Resilient Transportation Infrastructure for Post-Wildfire Debris Flow and Landslide Risk

Status

In Progress

Project Timeline

October 20, 2025 - October 19, 2026

Principal Investigator

Project Team

Debasish Jana, Ertugrul Taciroglu, Idil Akin, Idil Tanrisever, Melis Fidansoy

Project Summary

Post-wildfire rainfall-induced debris flows and landslides pose a growing
threat to hillside transportation infrastructure, especially in wildfire-prone
regions like California. This project aims to develop a scalable, data-driven
decision-support framework to identify and retrofit vulnerable road
segments under these cascading hazards. Leveraging recent advances in
machine learning and infrastructure resilience modeling, the proposed
framework integrates post-wildfire soil degradation analysis, synthetic
rainfall scenario generation using Generative Adversarial Networks, and
network performance estimation via a Siamese Graph Convolutional
Network.
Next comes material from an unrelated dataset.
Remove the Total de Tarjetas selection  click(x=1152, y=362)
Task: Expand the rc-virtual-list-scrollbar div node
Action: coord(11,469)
Hazard scenarios will be evaluated using fragility functions and
simulated impacts on travel time and accessibility, enabling robust
assessment of risk across a range of storm severities and wildfire footprints.
A budget-constrained optimization model will guide the selection of retrofit
strategies—such as retaining walls or drainage improvements—to minimize
expected network disruption. The final product is a web-based
decision-support tool for transportation agencies, with an interactive
interface that visualizes hazard exposure, projected failures, and
cost-effective resilience interventions. Case studies in the Los Angeles
hillside region, including areas impacted by the 2025 Palisades Fires, will be
used to validate and demonstrate the framework. This project supports
California’s climate adaptation and resilience goals by enabling targeted,
proactive investments in transportation safety and continuity.